:: Exercise ::
For this exercise, write out exactly the lines from the line containing "This screenshot has height=470, width=1263." through the last line of the records, and no other lines.

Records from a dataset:
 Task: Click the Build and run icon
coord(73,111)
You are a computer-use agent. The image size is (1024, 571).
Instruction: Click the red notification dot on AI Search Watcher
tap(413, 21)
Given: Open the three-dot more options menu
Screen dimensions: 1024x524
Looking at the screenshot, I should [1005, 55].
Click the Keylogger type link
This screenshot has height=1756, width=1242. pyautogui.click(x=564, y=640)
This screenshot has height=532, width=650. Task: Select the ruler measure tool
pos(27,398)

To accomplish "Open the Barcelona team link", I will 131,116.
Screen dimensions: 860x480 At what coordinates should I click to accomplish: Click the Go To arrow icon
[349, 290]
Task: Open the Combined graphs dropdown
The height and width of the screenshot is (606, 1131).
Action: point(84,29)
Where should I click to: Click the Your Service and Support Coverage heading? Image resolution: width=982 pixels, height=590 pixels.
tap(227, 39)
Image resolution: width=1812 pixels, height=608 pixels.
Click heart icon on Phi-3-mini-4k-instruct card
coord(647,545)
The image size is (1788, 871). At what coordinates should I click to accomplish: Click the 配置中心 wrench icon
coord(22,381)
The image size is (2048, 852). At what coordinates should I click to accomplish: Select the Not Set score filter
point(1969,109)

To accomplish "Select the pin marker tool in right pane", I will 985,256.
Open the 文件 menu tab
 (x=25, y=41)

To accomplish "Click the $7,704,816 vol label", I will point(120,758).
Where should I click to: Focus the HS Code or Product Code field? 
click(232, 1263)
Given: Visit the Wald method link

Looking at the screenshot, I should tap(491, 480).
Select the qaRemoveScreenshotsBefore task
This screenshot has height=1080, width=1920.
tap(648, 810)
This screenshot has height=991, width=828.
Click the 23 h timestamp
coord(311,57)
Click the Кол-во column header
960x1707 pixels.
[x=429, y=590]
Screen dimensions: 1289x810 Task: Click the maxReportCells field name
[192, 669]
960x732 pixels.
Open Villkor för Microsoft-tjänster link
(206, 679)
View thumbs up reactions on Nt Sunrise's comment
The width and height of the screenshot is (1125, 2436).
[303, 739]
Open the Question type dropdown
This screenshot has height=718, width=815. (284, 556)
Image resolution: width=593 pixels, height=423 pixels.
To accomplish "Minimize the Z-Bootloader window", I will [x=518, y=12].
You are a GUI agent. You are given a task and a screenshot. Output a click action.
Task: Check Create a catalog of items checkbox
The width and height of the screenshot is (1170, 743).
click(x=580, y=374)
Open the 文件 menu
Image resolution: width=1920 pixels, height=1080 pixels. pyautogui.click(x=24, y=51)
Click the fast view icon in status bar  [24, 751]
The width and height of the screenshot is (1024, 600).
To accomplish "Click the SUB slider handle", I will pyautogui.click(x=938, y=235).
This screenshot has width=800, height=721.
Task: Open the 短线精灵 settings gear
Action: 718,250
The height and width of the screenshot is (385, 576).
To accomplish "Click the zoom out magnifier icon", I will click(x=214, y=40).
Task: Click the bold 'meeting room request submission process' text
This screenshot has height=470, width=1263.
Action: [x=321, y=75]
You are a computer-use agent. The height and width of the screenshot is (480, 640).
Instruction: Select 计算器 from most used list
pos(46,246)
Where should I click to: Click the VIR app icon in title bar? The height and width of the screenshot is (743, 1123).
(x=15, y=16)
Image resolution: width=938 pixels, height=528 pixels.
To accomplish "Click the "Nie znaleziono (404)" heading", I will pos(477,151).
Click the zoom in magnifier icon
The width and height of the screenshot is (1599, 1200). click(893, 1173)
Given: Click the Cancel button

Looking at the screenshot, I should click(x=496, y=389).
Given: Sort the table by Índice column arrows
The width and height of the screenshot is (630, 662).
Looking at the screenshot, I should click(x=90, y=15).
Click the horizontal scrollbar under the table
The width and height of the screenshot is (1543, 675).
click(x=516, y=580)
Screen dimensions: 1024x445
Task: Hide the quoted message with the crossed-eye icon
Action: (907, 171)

:: Response area ::
This screenshot has height=470, width=1263.
Action: [x=321, y=75]
You are a computer-use agent. The height and width of the screenshot is (480, 640).
Instruction: Select 计算器 from most used list
pos(46,246)
Where should I click to: Click the VIR app icon in title bar? The height and width of the screenshot is (743, 1123).
(x=15, y=16)
Image resolution: width=938 pixels, height=528 pixels.
To accomplish "Click the "Nie znaleziono (404)" heading", I will pos(477,151).
Click the zoom in magnifier icon
The width and height of the screenshot is (1599, 1200). click(893, 1173)
Given: Click the Cancel button

Looking at the screenshot, I should click(x=496, y=389).
Given: Sort the table by Índice column arrows
The width and height of the screenshot is (630, 662).
Looking at the screenshot, I should click(x=90, y=15).
Click the horizontal scrollbar under the table
The width and height of the screenshot is (1543, 675).
click(x=516, y=580)
Screen dimensions: 1024x445
Task: Hide the quoted message with the crossed-eye icon
Action: (907, 171)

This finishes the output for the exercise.